Skip to Main Content

Research Data Management: Archive & Share

Why Should I Preserve My Data?

Data preservation is the process of ensuring that your research data will be accessible for the long-term so that it can be verified and used by others. Many institutions and researchers are legally required to manage and retain research data for several years.

Storage is for making your data accessible during active research. It does not safeguard against degrading media or obsolescence of the data formats. Without data preservation, your data eventually becomes obsolete.
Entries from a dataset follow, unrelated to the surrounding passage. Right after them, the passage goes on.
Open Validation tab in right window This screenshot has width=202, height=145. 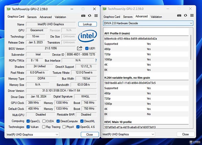tap(156, 17)
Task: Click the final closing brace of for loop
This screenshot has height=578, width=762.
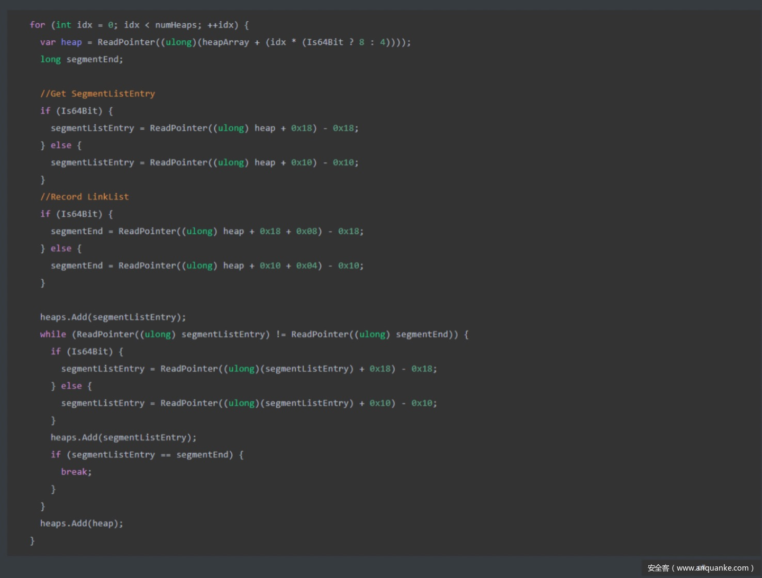Action: [x=32, y=540]
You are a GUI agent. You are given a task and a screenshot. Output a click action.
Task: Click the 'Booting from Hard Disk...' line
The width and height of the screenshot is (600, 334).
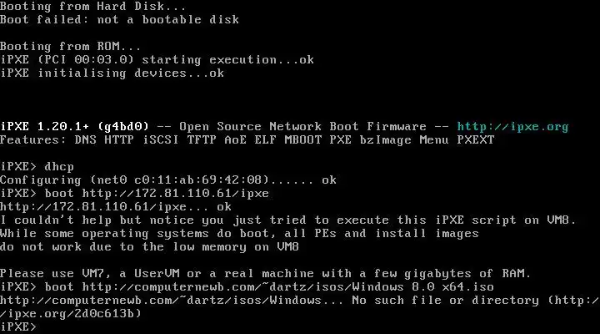[93, 7]
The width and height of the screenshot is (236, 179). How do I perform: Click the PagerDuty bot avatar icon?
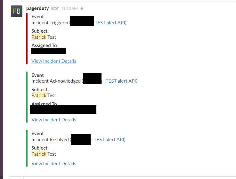(x=16, y=11)
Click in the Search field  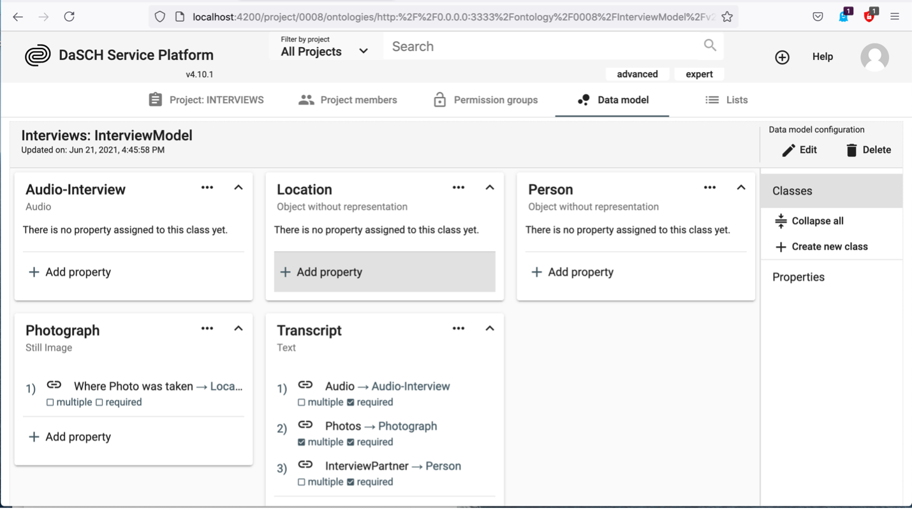point(548,46)
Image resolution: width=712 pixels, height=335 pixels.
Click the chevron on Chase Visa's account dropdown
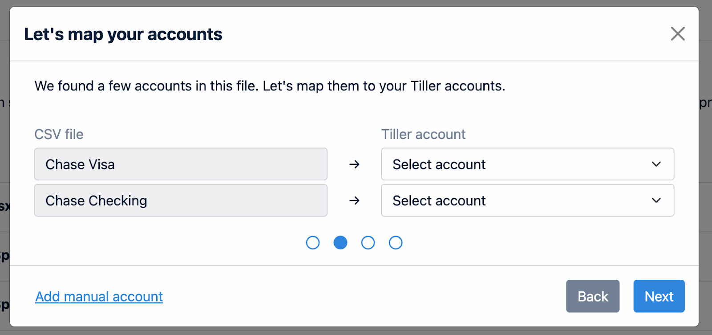pos(656,164)
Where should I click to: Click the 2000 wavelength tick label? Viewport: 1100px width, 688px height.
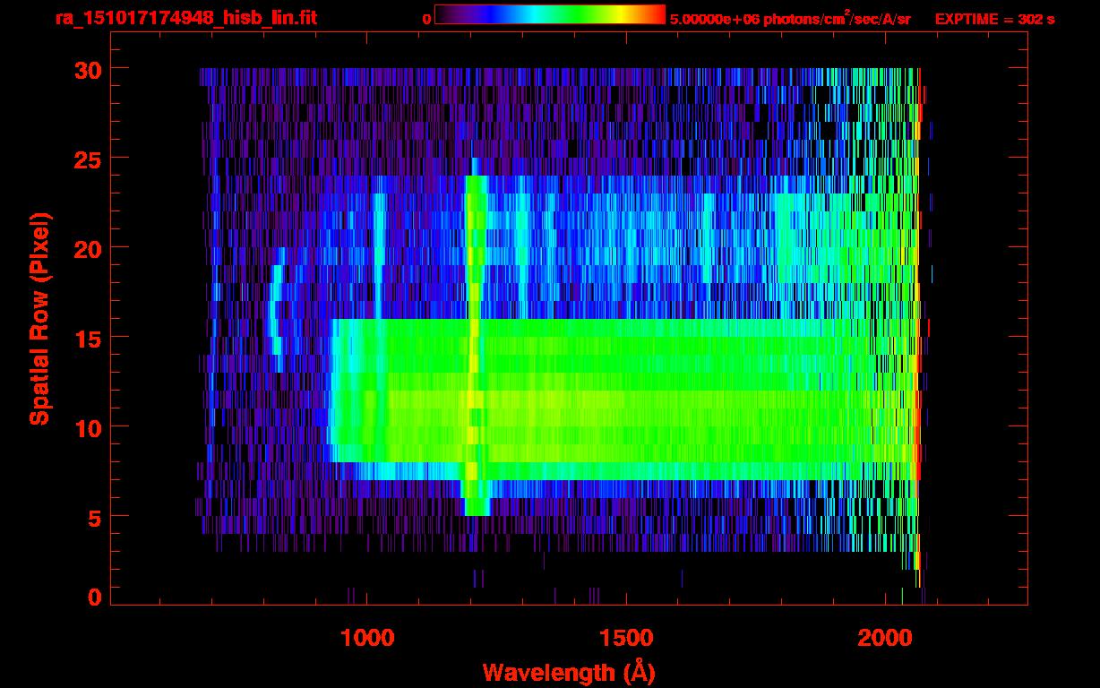coord(884,639)
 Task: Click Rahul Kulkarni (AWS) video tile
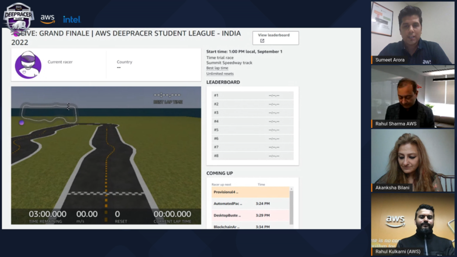point(412,224)
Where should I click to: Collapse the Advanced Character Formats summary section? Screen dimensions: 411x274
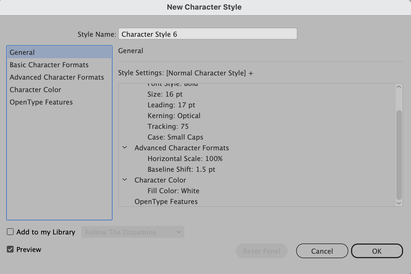pos(125,147)
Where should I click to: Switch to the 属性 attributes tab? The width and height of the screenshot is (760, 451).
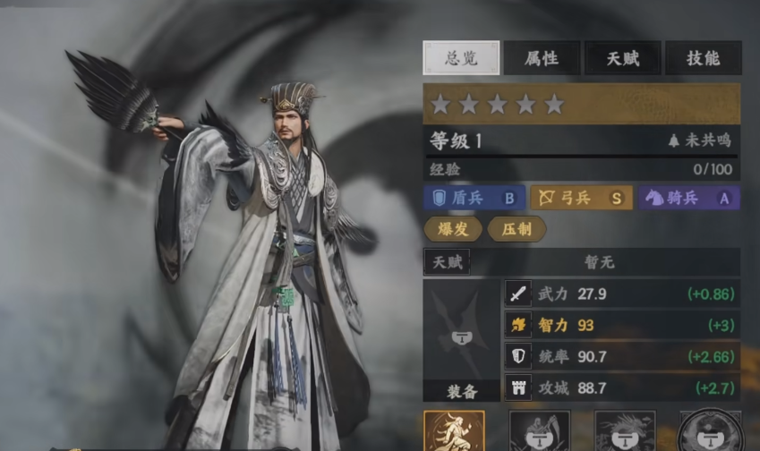click(x=542, y=58)

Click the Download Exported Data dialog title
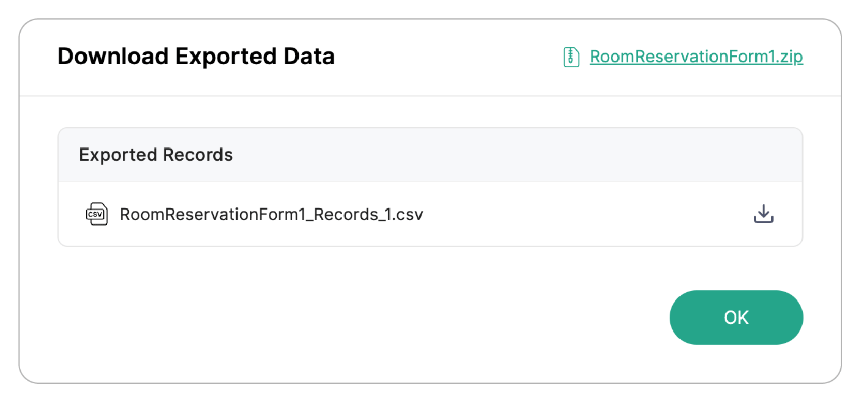(x=196, y=57)
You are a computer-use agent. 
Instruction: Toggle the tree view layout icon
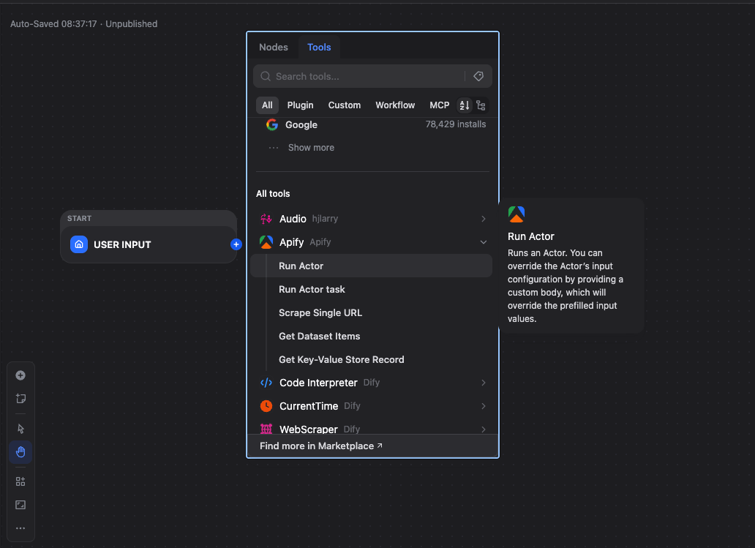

Data preservation has three steps:

  1. Decide what datasets are worth preserving,
  2. Select a repository, and
  3. Document and deposit your data.

Data Repositories

A data repository or data archive preserves data for the long-term. They are often web-accessible to allow for easy discovery and re-use and provide supporting identifiers that facilitate proper citation. 

Selecting a Repository

  • Important factors to consider when selecting a repository include the type of data, it's importance to the field, potential future uses, and privacy. 
  • Check if there are any specific requirements by your funders or journal.
  • Domain (or disciplinary) repositories offer specialized metadata, review and validation by experts in the field, and specialized search and discovery tools. This is a preferred option if available for your discipline.
  • If a domain repository is not available, there are several general-purpose repositories that can fulfill journal and funder requirements.

SMU Dataverse Repository

More Repositories

Preferred File Formats

Try to choose formats that are open, unencrypted, uncompressed, and in common usage by the research community. Examples include:

  • Databases: XML, CSV
  • Containers: TAR, GZIP, ZIP
  • Geospatial: SHP, DBF, GeoTIFF, NetCDF
  • Moving images: MOV, MPEG, AVI, MXF
  • Sounds: WAVE, AIFF, MP3, MXF
  • Statistics: ASCII, DTA, POR, SAS, SAV
  • Still images: TIFF, JPEG 2000, PDF, PNG, GIF, BMP
  • Tabular data: CSV
  • Text: XML, PDF/A, HTML, ASCII, UTF-8

If you would lose data by selecting a non-proprietary format, make a copy in both the proprietary and open format, and document the software version in a Readme file.